### What you have to do
Some entries follow. Reproduce exactly the lines starting at the one with "This screenshot has width=1307, height=752." and stopping after the one with "Click the info".

### Materials provided
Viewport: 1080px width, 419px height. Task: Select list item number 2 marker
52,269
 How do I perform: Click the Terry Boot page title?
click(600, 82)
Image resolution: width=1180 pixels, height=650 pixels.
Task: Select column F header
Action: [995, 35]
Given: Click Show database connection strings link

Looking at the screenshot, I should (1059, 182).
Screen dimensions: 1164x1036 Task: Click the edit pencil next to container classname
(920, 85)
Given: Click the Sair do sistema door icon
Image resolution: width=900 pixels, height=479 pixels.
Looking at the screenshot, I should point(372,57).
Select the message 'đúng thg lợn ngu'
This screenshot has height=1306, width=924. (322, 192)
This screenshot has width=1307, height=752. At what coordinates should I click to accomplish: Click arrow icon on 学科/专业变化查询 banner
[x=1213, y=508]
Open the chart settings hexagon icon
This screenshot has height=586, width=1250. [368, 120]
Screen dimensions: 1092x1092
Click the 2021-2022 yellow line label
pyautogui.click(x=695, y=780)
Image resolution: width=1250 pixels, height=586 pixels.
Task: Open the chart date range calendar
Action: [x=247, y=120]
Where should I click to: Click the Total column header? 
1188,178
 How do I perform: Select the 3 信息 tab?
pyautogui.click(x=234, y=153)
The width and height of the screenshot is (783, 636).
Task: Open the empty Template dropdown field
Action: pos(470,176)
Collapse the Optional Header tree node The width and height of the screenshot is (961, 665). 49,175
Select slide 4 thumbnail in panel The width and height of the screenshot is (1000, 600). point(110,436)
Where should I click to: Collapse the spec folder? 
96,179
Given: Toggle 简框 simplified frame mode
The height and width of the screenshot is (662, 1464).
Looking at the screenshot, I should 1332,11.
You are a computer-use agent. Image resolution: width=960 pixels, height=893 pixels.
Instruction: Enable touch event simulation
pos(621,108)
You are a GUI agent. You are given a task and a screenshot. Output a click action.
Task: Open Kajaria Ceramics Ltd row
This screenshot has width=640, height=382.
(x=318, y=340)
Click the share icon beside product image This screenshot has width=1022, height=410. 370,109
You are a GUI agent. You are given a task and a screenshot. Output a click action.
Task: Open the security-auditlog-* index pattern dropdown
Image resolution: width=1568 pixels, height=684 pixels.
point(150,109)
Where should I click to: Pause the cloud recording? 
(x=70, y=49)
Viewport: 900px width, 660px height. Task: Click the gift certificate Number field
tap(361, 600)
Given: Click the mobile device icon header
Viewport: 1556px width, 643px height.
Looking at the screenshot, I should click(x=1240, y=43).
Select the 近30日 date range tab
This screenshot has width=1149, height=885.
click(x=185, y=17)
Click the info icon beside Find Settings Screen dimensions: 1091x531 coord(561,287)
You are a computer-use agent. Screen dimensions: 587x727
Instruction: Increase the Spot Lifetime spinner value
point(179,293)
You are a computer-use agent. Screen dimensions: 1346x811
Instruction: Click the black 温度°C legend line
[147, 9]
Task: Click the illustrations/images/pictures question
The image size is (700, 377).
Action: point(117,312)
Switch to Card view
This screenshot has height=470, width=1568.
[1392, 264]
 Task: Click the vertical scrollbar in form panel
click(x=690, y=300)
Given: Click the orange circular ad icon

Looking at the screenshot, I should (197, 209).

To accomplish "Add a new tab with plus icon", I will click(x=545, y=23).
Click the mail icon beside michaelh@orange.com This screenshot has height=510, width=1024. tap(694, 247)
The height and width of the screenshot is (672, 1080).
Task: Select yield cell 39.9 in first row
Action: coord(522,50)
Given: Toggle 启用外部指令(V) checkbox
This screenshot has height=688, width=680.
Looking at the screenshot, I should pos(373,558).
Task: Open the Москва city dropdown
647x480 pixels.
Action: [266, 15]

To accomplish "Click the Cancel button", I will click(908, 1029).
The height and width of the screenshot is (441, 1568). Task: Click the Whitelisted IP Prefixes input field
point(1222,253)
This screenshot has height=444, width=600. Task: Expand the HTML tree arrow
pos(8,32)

### Reply
This screenshot has width=1307, height=752. At what coordinates should I click to accomplish: Click arrow icon on 学科/专业变化查询 banner
[x=1213, y=508]
Open the chart settings hexagon icon
This screenshot has height=586, width=1250. [368, 120]
Screen dimensions: 1092x1092
Click the 2021-2022 yellow line label
pyautogui.click(x=695, y=780)
Image resolution: width=1250 pixels, height=586 pixels.
Task: Open the chart date range calendar
Action: [x=247, y=120]
Where should I click to: Click the Total column header? 
1188,178
 How do I perform: Select the 3 信息 tab?
pyautogui.click(x=234, y=153)
The width and height of the screenshot is (783, 636).
Task: Open the empty Template dropdown field
Action: pos(470,176)
Collapse the Optional Header tree node The width and height of the screenshot is (961, 665). 49,175
Select slide 4 thumbnail in panel The width and height of the screenshot is (1000, 600). point(110,436)
Where should I click to: Collapse the spec folder? 
96,179
Given: Toggle 简框 simplified frame mode
The height and width of the screenshot is (662, 1464).
Looking at the screenshot, I should 1332,11.
You are a computer-use agent. Image resolution: width=960 pixels, height=893 pixels.
Instruction: Enable touch event simulation
pos(621,108)
You are a GUI agent. You are given a task and a screenshot. Output a click action.
Task: Open Kajaria Ceramics Ltd row
This screenshot has width=640, height=382.
(x=318, y=340)
Click the share icon beside product image This screenshot has width=1022, height=410. 370,109
You are a GUI agent. You are given a task and a screenshot. Output a click action.
Task: Open the security-auditlog-* index pattern dropdown
Image resolution: width=1568 pixels, height=684 pixels.
point(150,109)
Where should I click to: Pause the cloud recording? 
(x=70, y=49)
Viewport: 900px width, 660px height. Task: Click the gift certificate Number field
tap(361, 600)
Given: Click the mobile device icon header
Viewport: 1556px width, 643px height.
Looking at the screenshot, I should click(x=1240, y=43).
Select the 近30日 date range tab
This screenshot has width=1149, height=885.
click(x=185, y=17)
Click the info icon beside Find Settings Screen dimensions: 1091x531 coord(561,287)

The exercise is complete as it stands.